■ GOAL OF THE EXERCISE ■
Please copy the material word for word, from its first line up to and including the line with "click(x=283, y=86)". Omit the pictures from your copy.

────────────────

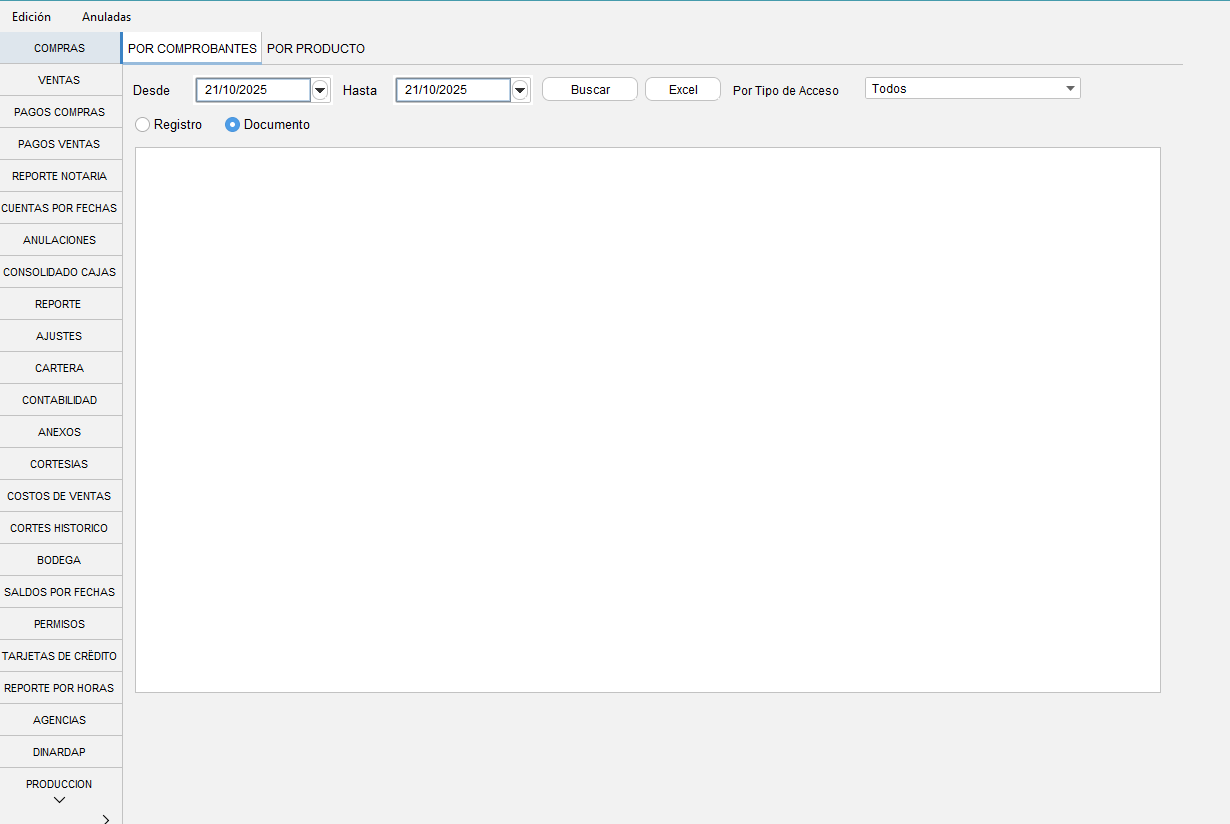Click the Buscar button

click(590, 90)
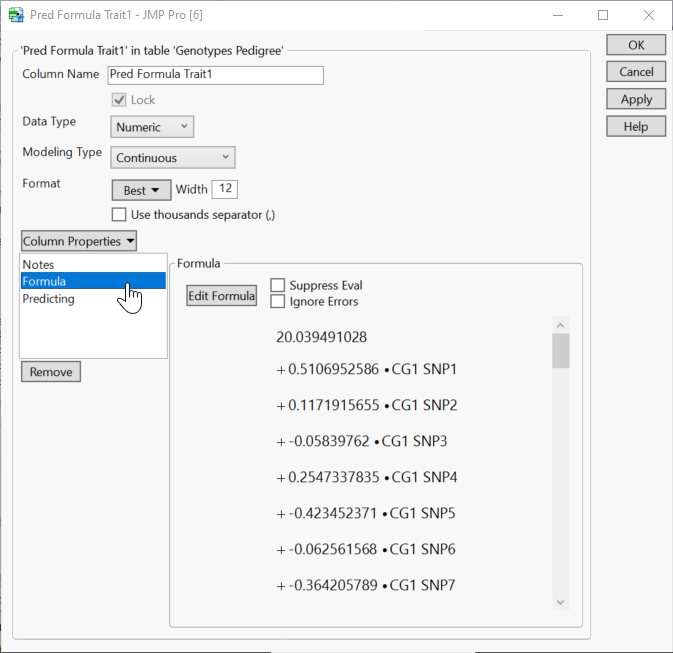Click the formula scrollbar down arrow
The image size is (673, 653).
pos(560,601)
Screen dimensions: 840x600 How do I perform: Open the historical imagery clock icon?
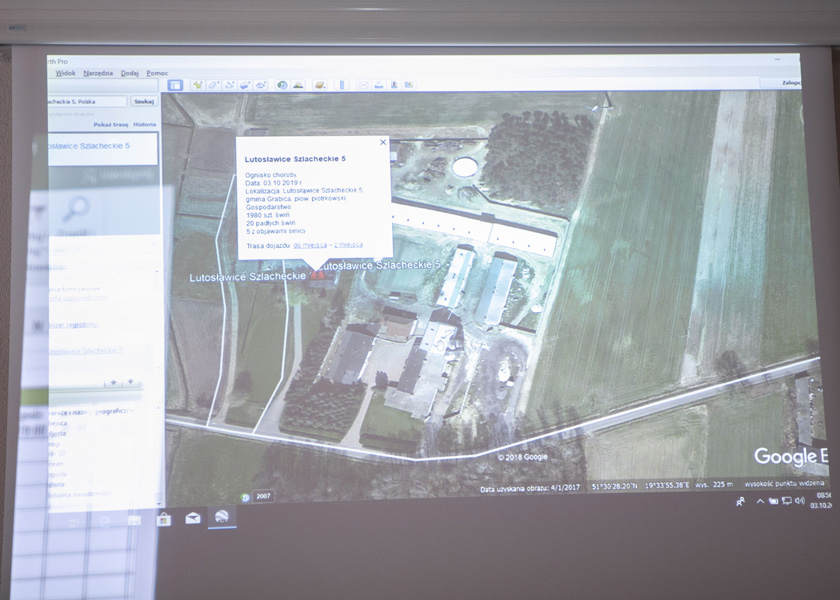click(x=283, y=86)
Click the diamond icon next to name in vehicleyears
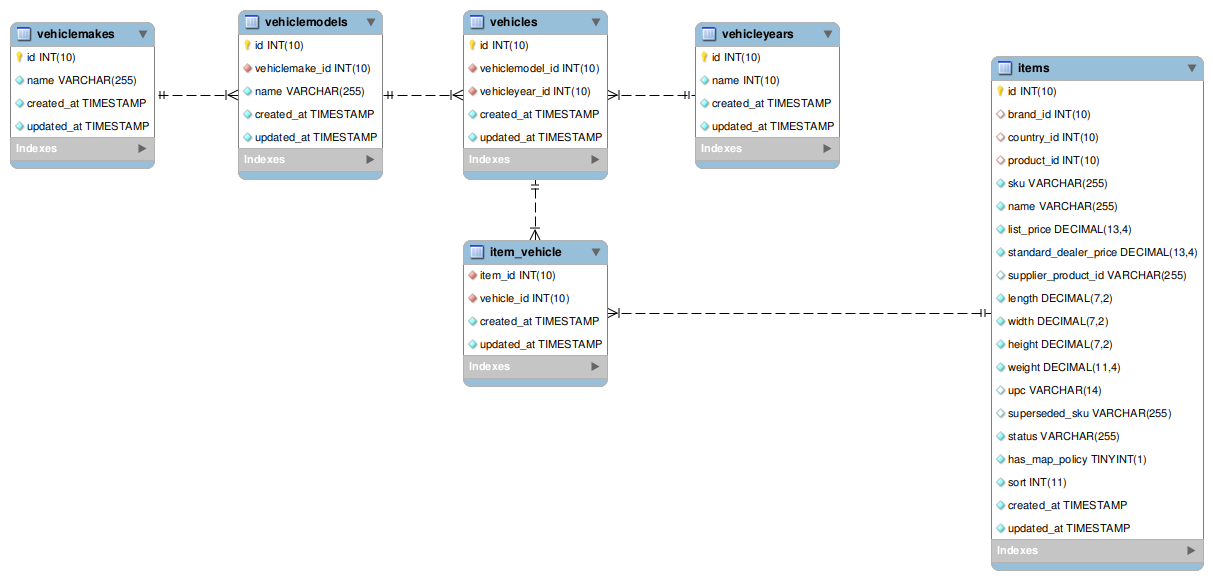1213x580 pixels. coord(706,80)
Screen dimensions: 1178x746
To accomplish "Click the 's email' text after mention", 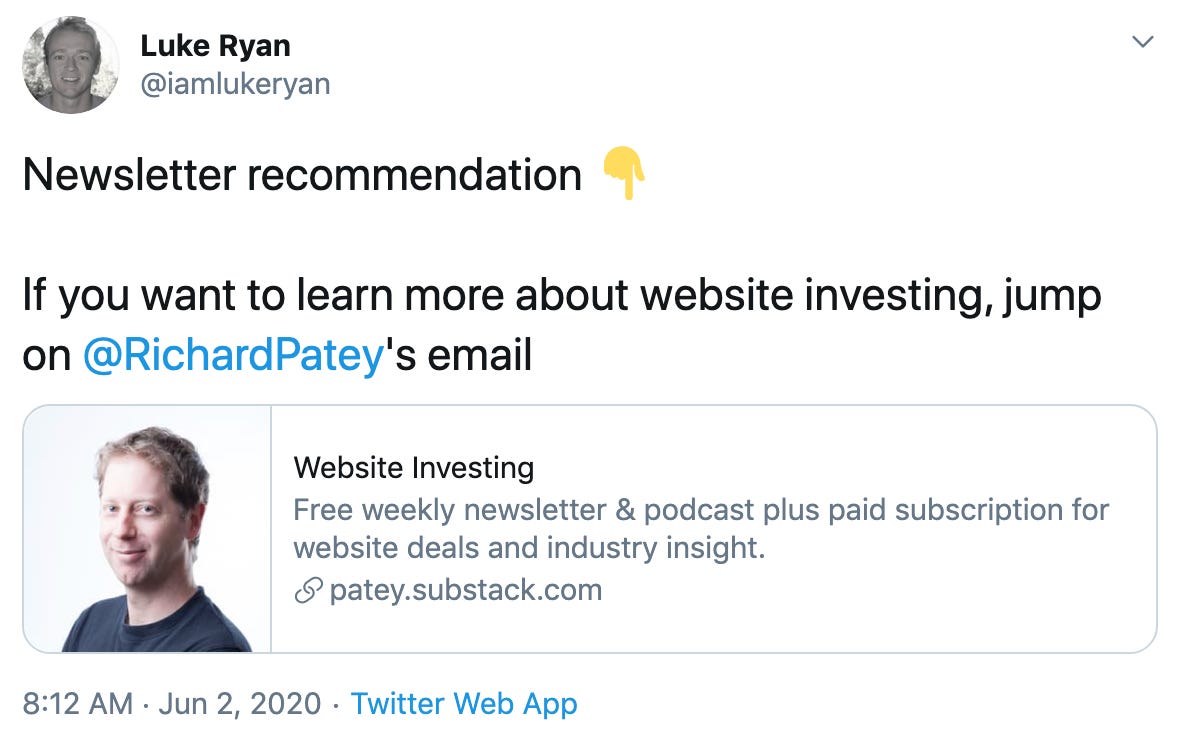I will click(x=459, y=355).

────────────────

■ TASK ANSWER ■
Click the Buscar button

click(590, 90)
Click the formula scrollbar down arrow
The image size is (673, 653).
pos(560,601)
Screen dimensions: 840x600 How do I perform: Open the historical imagery clock icon?
click(x=283, y=86)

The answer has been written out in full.